Поведя разговор так, чтобы он открыл мне все свои намерения, я сказал:
– Но зачем тебе надо связываться с финикийцами? Ведь ты можешь и без пролития крови, и не на море похитить ее из моего дома?
– И у разбойников, – отвечал он, – есть своя совесть и человеколюбие по отношению к знакомым. Я щажу тебя, чтобы ты не имел хлопот, если недосчитаются твоих постояльцев. Я хочу зараз достичь двух величайших целей: овладеть богатством корабля и вступить в брак с девушкой. Если же я поведу дело на суше, мне придется отказаться от одной из этих целей. Да, впрочем, это и небезопасно, так как, если что-либо подобное случится вблизи от города, тотчас все будет замечено, и начнется погоня.
Вполне одобрив его соображения, я расстался с ним и вот сообщаю тебе о подготовляемом этими злодеями нападении. Умоляю тебя хорошенько поразмыслить, чтобы спасти и себя самого, и своих близких.

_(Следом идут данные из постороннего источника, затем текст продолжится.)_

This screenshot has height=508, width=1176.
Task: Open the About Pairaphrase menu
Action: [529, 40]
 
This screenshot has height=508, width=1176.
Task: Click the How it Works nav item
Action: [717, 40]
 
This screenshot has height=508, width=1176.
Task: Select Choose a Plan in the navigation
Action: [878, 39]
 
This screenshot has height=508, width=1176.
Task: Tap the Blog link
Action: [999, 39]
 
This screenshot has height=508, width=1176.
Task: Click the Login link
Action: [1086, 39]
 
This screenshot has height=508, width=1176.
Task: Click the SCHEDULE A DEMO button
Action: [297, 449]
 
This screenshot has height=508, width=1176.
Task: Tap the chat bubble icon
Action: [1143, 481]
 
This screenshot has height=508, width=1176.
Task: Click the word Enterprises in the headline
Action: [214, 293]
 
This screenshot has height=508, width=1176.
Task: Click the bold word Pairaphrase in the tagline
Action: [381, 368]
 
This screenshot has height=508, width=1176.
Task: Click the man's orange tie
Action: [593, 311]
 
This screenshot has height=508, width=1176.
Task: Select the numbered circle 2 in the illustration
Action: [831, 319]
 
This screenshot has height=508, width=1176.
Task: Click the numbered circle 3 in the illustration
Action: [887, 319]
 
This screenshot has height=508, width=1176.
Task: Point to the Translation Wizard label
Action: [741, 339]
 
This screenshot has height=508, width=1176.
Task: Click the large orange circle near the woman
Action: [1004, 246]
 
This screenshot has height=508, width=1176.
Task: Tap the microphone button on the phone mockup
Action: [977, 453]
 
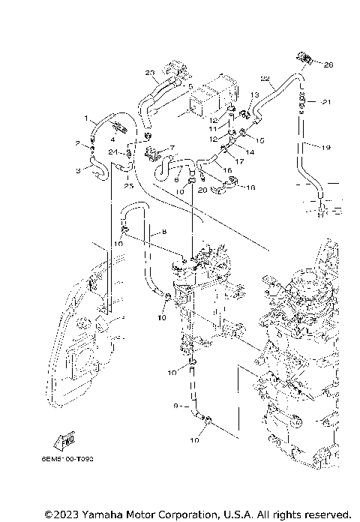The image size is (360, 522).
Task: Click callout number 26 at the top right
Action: [x=328, y=65]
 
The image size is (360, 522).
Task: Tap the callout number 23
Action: [x=150, y=73]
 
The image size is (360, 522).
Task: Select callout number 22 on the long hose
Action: [x=265, y=79]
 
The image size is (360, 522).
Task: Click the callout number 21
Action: [x=326, y=102]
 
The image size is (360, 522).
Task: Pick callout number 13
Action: [x=255, y=94]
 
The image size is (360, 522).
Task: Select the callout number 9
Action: [x=176, y=406]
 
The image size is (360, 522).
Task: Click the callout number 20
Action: [x=202, y=191]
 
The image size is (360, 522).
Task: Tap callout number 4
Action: [x=112, y=138]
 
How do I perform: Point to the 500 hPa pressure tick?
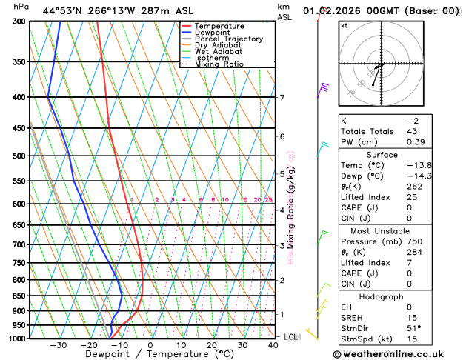point(20,156)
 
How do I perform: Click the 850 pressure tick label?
point(20,296)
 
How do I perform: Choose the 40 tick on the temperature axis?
point(273,345)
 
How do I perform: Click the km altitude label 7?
point(282,98)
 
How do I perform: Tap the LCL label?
point(291,336)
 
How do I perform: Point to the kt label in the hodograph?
point(344,25)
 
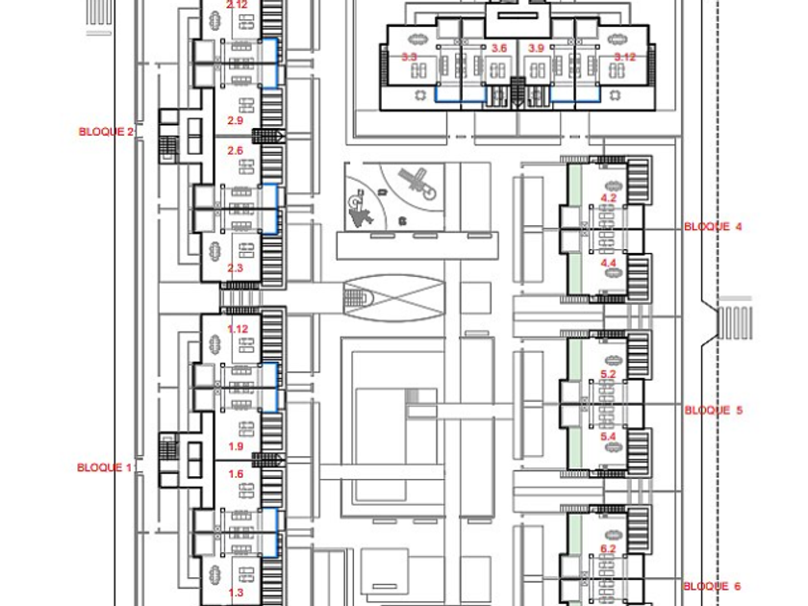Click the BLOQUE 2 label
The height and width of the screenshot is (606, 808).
pyautogui.click(x=106, y=132)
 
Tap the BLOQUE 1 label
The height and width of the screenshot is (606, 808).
pyautogui.click(x=104, y=467)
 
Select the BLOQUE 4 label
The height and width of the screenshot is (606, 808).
pyautogui.click(x=713, y=227)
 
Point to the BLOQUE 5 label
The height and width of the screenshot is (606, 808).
pyautogui.click(x=713, y=410)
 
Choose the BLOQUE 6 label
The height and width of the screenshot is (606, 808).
pyautogui.click(x=712, y=586)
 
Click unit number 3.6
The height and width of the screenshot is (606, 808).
pyautogui.click(x=498, y=48)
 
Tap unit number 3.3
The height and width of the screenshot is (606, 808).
pyautogui.click(x=409, y=59)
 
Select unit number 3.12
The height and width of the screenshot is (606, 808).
pyautogui.click(x=624, y=58)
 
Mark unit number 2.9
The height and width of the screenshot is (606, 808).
pyautogui.click(x=235, y=120)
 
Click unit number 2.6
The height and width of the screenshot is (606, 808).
pyautogui.click(x=235, y=151)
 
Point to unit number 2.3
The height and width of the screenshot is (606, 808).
pyautogui.click(x=235, y=268)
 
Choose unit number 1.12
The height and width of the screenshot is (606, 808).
pyautogui.click(x=238, y=329)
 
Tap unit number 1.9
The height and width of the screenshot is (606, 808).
pyautogui.click(x=235, y=447)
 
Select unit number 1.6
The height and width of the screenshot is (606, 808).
pyautogui.click(x=235, y=474)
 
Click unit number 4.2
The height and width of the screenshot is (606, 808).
pyautogui.click(x=608, y=198)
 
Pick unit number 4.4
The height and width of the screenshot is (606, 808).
pyautogui.click(x=608, y=263)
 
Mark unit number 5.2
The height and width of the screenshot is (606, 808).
pyautogui.click(x=608, y=373)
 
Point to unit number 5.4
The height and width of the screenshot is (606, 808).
pyautogui.click(x=608, y=438)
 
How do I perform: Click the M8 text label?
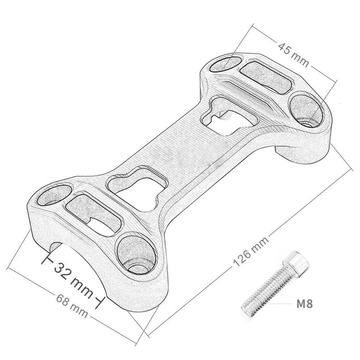point(304,303)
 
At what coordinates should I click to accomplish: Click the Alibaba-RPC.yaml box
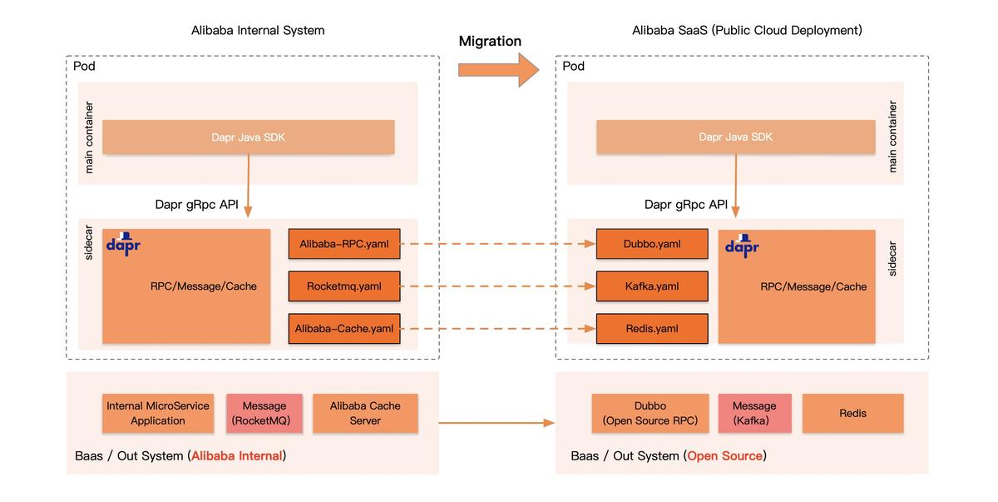click(343, 245)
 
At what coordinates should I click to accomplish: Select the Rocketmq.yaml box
click(343, 286)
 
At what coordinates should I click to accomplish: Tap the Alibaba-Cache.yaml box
click(343, 329)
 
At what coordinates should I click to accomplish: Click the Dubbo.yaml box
click(652, 245)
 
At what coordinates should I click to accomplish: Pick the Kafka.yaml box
click(652, 286)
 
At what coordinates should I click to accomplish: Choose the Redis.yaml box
click(652, 329)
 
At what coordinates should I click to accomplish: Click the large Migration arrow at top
click(498, 69)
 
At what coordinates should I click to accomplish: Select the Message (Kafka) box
click(754, 413)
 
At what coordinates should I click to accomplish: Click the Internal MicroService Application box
click(158, 413)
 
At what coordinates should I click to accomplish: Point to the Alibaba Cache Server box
click(365, 413)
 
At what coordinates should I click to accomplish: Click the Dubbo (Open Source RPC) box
click(650, 413)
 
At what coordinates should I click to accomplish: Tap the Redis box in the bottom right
click(852, 413)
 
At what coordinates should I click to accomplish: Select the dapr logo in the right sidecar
click(742, 246)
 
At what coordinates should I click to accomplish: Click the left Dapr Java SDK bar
click(248, 137)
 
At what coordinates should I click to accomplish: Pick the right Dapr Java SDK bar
click(735, 137)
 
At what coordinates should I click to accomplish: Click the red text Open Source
click(724, 456)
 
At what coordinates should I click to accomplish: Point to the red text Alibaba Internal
click(237, 456)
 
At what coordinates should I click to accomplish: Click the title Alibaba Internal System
click(258, 31)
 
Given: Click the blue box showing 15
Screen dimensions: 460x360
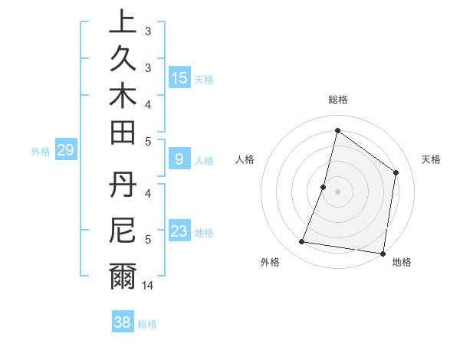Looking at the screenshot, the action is coord(179,78).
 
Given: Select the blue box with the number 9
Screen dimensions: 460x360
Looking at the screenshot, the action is coord(179,160).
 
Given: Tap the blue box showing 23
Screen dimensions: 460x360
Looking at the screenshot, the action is coord(179,232).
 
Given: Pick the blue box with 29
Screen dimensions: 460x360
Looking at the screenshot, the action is coord(66,151).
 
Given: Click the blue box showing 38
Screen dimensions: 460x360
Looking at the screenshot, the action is coord(122,322).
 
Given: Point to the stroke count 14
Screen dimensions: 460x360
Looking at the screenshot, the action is coord(148,286).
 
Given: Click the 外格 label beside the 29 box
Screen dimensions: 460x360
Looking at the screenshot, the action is coord(41,152).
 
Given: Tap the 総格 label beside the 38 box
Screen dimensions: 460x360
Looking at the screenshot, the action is coord(147,324).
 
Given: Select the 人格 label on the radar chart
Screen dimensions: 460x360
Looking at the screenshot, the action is coord(245,159).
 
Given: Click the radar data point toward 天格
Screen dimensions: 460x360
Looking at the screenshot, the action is coord(396,172).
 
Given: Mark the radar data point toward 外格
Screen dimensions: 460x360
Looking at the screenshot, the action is coord(301,242).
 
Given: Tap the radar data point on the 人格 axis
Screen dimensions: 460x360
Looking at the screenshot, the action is coord(324,187).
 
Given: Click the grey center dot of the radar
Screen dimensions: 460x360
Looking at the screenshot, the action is coord(337,191).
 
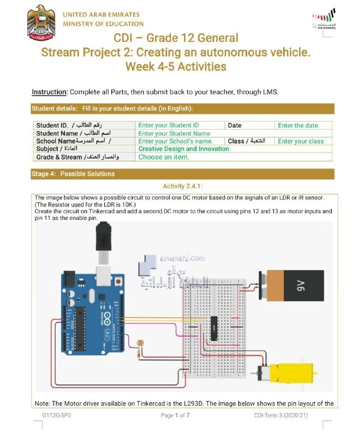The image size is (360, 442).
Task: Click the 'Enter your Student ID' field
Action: coord(169,125)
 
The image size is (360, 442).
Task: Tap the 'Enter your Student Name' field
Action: coord(174,133)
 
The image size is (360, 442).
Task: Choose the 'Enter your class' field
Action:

Я ушел, удрученный этим известием. Мысленно перебирал я всевозможные решения, как вдруг мне опять повстречался финикийский купец и разговорами все о том же подал мне удачную мысль. Скрыв, по своему усмотрению, кое-что из рассказа Тиррена, я открыл ему только то, будто кто-то из местных жителей, равняться с которым ему не под силу, замышляет похитить девушку.
– Мне больше хотелось бы выдать ее замуж за тебя, – сказал я, – так как с тобою я раньше познакомился, а также ради твоего состояния, но главное – из-за того, что ты сам первый согласился жить в нашей стране, если женишься. Поэтому, если вообще тебе это по сердцу, нужно нам поспешить уехать отсюда, прежде чем придется подвергнуться чему-либо против нашей воли.
Он чрезвычайно обрадовался, услыхав это, и сказал:
– Отлично, отец!
При этом он подошел, поцеловал меня в голову и спросил, когда бы я хотел отправиться в путь; правда, это время года неподходящее для плавания, но все же можно отправиться на стоянку в другую гавань и там, избавившись от угрозы нападения, дожидаться ясной весенней поры.
– Итак, – сказал я, – если мое предложение может иметь силу, я желал бы отплыть сегодня, в ночь.
– Будет исполнено, – сказал он и удалился.